Action item: The answer must consist of each line below that contains the string "Select".

Entries shown:
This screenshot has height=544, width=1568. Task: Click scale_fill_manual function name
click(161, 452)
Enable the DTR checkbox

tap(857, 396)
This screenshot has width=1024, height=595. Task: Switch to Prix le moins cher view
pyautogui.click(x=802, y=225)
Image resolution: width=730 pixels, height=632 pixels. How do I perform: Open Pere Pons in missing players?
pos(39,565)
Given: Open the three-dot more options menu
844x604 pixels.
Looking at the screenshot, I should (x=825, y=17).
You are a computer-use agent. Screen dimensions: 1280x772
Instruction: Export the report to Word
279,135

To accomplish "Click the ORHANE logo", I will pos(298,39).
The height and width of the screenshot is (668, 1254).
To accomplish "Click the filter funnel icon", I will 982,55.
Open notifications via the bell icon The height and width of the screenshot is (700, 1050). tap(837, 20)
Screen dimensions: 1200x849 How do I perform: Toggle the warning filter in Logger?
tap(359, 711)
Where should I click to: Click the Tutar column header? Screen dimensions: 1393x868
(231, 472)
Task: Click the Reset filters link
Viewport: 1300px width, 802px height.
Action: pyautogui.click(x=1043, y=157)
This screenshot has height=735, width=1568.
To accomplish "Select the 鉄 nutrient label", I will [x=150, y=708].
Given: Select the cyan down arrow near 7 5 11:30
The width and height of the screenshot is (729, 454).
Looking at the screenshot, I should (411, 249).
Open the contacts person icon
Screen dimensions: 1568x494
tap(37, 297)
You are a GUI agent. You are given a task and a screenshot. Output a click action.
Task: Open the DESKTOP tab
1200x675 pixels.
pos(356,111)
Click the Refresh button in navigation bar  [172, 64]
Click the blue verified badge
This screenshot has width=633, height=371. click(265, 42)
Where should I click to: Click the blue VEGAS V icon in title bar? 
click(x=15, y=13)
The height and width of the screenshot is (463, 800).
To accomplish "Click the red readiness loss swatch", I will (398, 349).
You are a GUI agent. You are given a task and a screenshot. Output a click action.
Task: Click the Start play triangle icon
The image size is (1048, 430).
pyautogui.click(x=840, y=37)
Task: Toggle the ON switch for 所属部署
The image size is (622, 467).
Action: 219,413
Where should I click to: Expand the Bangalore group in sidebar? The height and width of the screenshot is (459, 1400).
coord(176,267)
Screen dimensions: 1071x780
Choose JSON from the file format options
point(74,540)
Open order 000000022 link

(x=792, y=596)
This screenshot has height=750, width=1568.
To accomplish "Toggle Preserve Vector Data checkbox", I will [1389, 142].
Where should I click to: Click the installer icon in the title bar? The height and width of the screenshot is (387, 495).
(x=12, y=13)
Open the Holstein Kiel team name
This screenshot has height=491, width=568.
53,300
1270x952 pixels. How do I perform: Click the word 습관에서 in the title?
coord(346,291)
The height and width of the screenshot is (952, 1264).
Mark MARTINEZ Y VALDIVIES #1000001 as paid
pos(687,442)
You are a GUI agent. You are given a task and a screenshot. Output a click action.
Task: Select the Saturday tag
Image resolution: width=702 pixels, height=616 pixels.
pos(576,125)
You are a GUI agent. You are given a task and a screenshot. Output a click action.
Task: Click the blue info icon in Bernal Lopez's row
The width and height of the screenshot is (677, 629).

Output of the exercise:
To accomplish "Select the 鉄 nutrient label", I will [x=150, y=708].
Given: Select the cyan down arrow near 7 5 11:30
Task: Select the Saturday tag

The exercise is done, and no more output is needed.